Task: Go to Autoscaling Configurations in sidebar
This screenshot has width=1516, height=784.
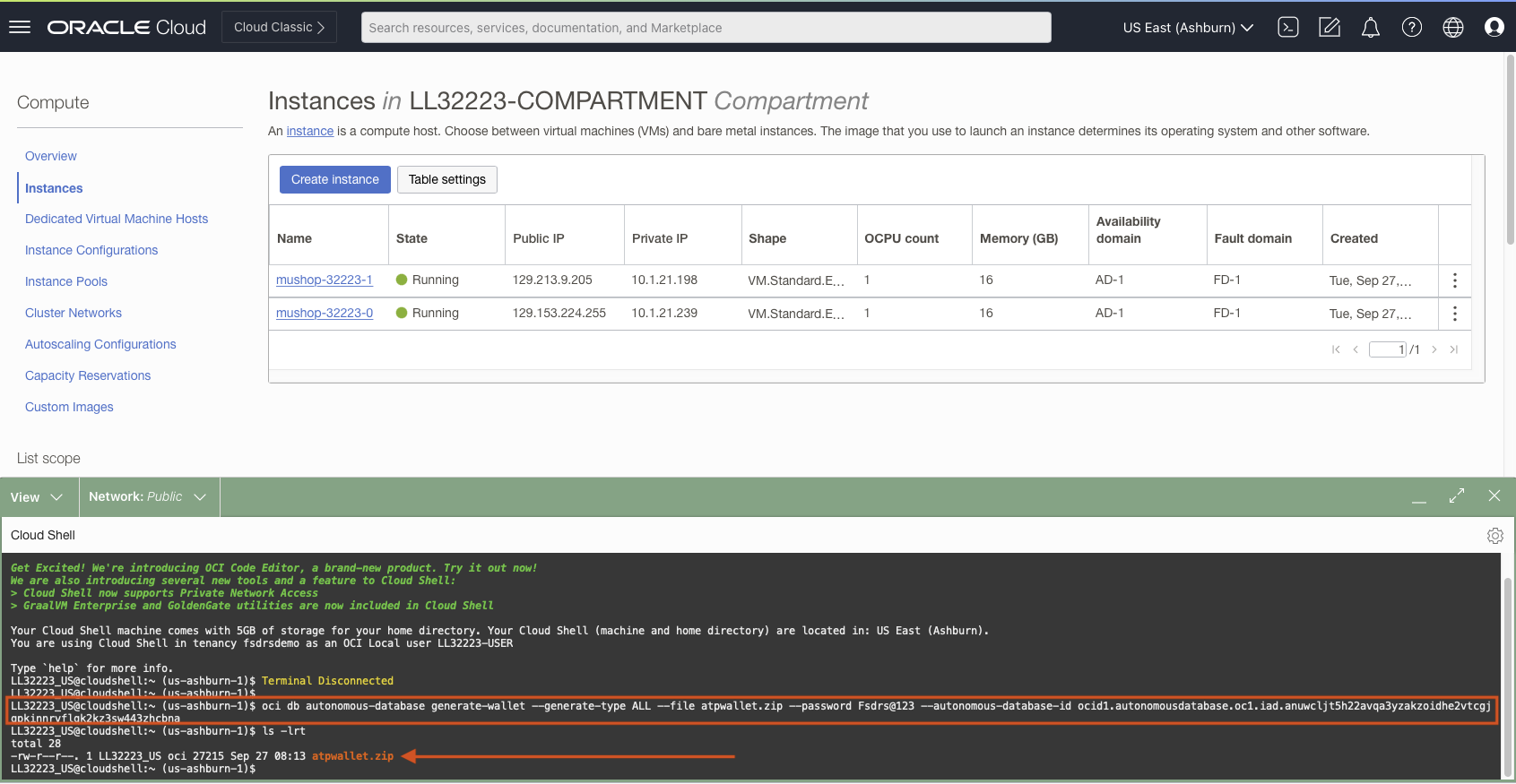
---
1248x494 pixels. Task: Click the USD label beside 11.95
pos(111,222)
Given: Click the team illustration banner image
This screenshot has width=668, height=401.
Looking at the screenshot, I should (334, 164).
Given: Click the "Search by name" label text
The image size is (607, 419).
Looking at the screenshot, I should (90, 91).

> _WHAT THIS TASK INVOLVES_
Taking the lines above one at a time, give the number of them that contain the string "Given". Add nothing else.

> _TASK RESULT_
2